Fortis a aidé des milliers de ses riches clients à s’évader dans des paradis fiscaux

Chez Fortis, de riches clients ont eu droit à un offre toute particulière: ouvrir un compte au nom d’une société offshore située dans un coin de paradis (fiscal) comme les Seychelles ou Niue. Fortis a ainsi aidé des milliers de clients à s’arranger de leurs impôts pendant une vingtaine d’années. C’est ce qui ressort des Panama Papers.
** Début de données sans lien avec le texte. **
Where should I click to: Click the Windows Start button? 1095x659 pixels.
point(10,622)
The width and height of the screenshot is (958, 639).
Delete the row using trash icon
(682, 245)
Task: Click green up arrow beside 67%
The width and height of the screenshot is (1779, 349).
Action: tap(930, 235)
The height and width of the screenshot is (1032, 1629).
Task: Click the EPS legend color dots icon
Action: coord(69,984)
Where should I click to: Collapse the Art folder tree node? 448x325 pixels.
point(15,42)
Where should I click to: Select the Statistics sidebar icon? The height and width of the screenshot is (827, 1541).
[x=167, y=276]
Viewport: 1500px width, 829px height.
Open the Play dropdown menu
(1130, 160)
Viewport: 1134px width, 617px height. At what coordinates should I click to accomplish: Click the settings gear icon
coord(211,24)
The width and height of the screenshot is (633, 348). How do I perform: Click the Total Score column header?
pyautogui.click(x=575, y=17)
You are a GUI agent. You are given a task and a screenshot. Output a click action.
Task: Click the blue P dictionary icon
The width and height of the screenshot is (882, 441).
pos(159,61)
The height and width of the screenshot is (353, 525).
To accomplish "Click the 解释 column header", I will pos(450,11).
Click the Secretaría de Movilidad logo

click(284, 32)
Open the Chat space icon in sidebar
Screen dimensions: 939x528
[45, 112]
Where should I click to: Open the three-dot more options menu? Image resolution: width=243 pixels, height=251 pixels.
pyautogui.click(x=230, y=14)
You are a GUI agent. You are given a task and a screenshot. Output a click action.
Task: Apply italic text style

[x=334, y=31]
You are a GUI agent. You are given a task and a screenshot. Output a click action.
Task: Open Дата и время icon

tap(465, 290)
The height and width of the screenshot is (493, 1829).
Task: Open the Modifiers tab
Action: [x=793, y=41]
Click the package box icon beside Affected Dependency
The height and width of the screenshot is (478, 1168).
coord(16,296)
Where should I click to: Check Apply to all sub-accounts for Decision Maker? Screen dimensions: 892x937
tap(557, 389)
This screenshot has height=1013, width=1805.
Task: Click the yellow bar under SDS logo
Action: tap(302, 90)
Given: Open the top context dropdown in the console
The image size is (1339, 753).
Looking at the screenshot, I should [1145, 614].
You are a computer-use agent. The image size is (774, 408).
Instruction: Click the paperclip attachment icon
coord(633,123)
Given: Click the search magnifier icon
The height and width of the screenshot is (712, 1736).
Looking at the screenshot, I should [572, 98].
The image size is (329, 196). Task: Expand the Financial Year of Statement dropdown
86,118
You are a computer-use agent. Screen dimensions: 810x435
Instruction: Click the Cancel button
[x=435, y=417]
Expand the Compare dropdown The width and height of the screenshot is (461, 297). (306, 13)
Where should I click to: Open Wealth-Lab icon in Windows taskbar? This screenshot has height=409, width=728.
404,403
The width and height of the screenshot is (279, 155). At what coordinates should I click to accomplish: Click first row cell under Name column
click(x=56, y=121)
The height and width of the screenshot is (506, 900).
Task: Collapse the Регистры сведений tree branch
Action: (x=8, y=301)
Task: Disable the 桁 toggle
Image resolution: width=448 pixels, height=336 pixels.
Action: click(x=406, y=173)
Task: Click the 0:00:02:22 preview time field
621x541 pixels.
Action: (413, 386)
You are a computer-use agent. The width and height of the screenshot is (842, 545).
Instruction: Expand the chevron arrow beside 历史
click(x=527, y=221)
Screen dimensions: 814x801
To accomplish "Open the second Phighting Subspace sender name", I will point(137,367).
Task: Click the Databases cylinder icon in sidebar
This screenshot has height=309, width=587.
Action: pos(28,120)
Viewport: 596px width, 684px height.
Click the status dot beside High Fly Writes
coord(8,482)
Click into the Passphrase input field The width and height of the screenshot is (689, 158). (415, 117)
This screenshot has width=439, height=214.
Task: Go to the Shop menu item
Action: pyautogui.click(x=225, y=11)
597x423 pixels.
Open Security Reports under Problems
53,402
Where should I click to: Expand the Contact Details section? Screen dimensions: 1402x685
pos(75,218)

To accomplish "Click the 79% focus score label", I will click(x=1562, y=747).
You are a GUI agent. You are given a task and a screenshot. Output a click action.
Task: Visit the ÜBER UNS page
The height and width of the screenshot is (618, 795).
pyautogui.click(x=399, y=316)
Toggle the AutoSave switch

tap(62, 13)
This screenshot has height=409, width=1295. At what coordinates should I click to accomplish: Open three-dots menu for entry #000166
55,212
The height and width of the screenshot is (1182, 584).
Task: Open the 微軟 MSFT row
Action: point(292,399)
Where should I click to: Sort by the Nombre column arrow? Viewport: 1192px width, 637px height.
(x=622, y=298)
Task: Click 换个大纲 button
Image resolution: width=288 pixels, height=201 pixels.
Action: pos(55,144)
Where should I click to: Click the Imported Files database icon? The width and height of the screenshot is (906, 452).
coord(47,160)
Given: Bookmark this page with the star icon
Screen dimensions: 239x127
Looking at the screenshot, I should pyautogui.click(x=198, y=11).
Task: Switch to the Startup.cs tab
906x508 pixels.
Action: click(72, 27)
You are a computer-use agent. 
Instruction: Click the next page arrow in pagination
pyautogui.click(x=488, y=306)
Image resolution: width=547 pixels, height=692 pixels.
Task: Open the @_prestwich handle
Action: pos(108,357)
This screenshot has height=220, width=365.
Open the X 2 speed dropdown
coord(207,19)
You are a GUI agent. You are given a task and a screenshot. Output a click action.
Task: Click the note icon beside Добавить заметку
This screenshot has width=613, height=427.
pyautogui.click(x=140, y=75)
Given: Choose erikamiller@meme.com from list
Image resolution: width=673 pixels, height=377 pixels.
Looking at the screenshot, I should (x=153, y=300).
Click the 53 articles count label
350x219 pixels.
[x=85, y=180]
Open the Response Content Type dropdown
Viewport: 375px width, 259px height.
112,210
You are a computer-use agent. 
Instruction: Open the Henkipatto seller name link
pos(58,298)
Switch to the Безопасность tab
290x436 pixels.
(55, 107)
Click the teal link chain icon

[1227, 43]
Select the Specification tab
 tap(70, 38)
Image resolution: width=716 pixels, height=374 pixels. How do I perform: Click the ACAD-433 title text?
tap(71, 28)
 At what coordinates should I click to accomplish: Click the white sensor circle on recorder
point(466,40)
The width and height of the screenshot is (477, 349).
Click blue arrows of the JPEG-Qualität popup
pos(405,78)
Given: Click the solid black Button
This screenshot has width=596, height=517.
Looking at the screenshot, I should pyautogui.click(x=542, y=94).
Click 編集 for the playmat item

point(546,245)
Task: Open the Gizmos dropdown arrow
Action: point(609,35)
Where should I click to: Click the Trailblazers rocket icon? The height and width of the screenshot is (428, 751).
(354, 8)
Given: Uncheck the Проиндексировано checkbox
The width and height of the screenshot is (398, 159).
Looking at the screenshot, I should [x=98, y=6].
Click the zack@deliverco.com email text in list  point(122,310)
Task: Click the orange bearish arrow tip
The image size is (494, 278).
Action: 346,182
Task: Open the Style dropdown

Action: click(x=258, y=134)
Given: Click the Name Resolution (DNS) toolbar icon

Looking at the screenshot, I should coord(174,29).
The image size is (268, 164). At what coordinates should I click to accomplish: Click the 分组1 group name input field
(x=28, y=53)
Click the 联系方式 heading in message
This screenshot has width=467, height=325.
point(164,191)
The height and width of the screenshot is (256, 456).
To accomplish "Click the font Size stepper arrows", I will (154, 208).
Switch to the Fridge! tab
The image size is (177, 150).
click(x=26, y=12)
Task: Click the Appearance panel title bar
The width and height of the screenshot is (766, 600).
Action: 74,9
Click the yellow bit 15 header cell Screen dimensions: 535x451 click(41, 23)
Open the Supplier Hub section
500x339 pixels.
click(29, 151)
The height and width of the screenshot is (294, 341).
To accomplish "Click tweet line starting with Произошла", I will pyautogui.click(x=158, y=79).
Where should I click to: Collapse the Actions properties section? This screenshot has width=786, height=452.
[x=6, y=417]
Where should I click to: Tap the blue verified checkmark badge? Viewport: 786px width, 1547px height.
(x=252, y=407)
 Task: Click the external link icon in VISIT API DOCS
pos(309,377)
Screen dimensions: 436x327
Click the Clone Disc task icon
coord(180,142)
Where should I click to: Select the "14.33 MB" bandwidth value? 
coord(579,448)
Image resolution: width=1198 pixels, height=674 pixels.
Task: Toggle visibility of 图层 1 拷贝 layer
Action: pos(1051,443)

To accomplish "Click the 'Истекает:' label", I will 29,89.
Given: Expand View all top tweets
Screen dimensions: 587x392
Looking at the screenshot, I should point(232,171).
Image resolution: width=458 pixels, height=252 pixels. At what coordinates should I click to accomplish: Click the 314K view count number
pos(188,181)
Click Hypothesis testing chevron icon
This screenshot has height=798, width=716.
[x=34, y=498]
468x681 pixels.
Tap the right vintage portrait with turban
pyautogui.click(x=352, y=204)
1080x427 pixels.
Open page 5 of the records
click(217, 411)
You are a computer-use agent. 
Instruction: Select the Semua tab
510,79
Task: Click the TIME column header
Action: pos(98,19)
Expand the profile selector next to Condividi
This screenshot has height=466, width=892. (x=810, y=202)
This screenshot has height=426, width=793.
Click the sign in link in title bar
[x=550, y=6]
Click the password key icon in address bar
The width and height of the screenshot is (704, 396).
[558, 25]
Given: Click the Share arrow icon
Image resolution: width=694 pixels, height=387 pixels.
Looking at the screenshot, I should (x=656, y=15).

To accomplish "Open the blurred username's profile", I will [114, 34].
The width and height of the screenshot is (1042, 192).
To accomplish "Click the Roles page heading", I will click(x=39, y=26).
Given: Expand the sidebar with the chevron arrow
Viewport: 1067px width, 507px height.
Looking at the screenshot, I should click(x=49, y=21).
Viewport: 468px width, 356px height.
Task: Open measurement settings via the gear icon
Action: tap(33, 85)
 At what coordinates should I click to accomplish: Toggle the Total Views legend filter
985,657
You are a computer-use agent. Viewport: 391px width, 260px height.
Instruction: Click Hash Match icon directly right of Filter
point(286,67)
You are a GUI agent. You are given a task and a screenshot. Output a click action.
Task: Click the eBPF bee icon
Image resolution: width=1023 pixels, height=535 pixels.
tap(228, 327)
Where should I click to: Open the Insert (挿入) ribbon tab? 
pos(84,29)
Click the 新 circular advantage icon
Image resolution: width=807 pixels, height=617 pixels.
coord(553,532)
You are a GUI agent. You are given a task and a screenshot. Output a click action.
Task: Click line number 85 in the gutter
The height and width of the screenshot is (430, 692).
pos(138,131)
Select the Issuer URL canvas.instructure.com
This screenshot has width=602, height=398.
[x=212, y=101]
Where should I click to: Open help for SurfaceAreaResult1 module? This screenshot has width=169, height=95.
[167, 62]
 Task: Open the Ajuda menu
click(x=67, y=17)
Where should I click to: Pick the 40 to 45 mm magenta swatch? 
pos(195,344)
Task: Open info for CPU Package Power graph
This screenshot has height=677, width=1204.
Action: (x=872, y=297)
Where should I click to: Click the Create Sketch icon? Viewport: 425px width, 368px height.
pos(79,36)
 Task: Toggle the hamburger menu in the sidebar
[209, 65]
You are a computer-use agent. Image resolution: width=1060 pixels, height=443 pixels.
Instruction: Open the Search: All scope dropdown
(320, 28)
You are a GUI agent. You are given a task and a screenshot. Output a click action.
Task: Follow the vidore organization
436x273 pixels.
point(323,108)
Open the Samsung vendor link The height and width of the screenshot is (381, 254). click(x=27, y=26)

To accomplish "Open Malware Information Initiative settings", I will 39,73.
C’est Fortis Intertrust qui gérait le système, qui a tourné jusqu’à ce que, en 2008, Fortis chute. Et Intertrust a confirmé la nouvelle, dit le Tijd, et aussi assuré que ces manoeuvres avaient cessé: “Après notre séparation d’avec Fortis en 2009, nous avons consciemment montré la porte à 98% de ces clients Fortis – pour qui nous devions gérer ces structures offshore. Cela ne s’alignait plus avec les normes élevées que nous voulions défendre.” En 2008, des milliards d’euros d’impôts et une garantie d’état avaient été nécessaires pour secourir Fortis.

Pas la seule

Fortis rejoint un petit florilège de banques belges éclaboussées par le scandale Panama Papers: Dexia a été très tôt pointée du doigt, pour sa filiale luxembourgeoise Experta et ses 1.600 offshores. La banque Degroof a aussi détenu une filiale qui mettait en place des sociétés écran aux Seychelles entre autres. Degroof Petercam a insisté dans une réaction que sa politique générale a été de fournir des avis et des conseils conformément aux lois locales, européennes et internationales.